I have found a method which computes the dot product of two vectors and I want to implement it so that I do not need to consume the vectors to do so. Right now it looks like the following:
pub fn dot(&u: Vec<f32>, &v: Vec<f32>) -> f32 {
let len = cmp::min(u.len(), v.len());
let mut xs = &u[..len];
let mut ys = &v[..len];
let mut s = 0.;
let (mut p0, mut p1, mut p2, mut p3, mut p4, mut p5, mut p6, mut p7) =
(0., 0., 0., 0., 0., 0., 0., 0.);
while xs.len() >= 8 {
p0 += xs[0] * ys[0];
p1 += xs[1] * ys[1];
p2 += xs[2] * ys[2];
p3 += xs[3] * ys[3];
p4 += xs[4] * ys[4];
p5 += xs[5] * ys[5];
p6 += xs[6] * ys[6];
p7 += xs[7] * ys[7];
xs = &xs[8..];
ys = &ys[8..];
}
s += p0 + p4;
s += p1 + p5;
s += p2 + p6;
s += p3 + p7;
for i in 0..xs.len() {
s += xs[i] * ys[i];
}
s
}
The problem occurs in the first line of the function body: the compiler cannot infer the type of u.len()
as u
is a reference.
How can I work around this? Is it possible to explicitly state the type?

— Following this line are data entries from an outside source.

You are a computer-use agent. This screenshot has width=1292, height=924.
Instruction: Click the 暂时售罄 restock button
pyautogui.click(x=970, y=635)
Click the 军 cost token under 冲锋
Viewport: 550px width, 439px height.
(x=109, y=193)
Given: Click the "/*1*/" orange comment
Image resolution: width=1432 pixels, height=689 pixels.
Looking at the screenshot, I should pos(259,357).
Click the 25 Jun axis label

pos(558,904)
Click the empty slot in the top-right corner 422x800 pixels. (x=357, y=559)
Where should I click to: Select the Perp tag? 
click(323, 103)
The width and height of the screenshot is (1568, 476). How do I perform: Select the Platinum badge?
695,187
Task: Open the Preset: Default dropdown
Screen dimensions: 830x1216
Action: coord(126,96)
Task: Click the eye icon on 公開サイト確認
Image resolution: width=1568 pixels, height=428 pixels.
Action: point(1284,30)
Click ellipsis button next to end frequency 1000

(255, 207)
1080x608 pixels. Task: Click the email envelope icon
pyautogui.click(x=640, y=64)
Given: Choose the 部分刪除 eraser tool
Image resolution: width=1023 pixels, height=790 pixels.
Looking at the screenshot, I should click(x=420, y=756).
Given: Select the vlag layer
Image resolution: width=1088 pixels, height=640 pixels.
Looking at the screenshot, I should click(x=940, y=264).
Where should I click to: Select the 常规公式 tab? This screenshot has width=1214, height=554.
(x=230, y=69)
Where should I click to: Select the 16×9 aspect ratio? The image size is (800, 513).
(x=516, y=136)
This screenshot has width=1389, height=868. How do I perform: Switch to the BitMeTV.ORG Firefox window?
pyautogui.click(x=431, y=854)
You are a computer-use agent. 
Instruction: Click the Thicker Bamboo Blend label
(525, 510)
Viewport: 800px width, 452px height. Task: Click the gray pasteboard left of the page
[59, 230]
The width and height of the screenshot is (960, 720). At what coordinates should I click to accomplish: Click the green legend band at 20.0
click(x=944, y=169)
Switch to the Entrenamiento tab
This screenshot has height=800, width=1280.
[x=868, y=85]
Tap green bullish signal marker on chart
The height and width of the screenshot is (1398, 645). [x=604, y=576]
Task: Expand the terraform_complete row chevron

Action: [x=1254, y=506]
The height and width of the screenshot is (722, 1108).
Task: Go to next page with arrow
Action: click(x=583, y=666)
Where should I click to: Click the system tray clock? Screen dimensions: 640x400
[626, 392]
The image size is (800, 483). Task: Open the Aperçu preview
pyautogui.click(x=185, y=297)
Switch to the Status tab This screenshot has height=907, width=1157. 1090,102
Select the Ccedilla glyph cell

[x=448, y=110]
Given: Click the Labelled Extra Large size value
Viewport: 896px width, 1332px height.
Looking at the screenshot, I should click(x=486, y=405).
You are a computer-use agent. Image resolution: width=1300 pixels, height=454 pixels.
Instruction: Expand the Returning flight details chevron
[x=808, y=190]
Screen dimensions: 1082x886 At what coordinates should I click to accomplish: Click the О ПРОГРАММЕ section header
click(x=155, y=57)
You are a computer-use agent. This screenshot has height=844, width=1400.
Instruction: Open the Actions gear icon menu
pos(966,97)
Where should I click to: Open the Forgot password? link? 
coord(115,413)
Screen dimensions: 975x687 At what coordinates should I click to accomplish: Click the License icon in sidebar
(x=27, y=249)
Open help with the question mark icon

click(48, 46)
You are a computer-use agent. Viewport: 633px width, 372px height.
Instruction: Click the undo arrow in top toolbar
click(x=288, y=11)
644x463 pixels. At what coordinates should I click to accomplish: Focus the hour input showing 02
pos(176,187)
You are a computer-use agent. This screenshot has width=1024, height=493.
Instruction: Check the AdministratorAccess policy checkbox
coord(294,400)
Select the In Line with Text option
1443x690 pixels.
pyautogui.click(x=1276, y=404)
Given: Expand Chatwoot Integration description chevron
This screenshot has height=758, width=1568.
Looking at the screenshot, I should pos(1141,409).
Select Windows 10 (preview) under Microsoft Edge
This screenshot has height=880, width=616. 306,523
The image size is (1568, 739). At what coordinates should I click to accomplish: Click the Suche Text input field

The problem as stated does not exist. The error the above code produces is:
&u: Vec<f32>
cannot work; this says thatu
should be bound to the contents of a pointer... which is impossible given the parameter is of typeVec<f32>
. I suspect you meant to sayu: &Vec<f32>
.But you shouldn't do that, either. There's effectively no reason to ever pass a
&Vec<_>
when you can just pass a&[_]
instead, which will work for more types. So what you really want isu: &[f32]
.Once you fix both arguments, the code compiles with no errors.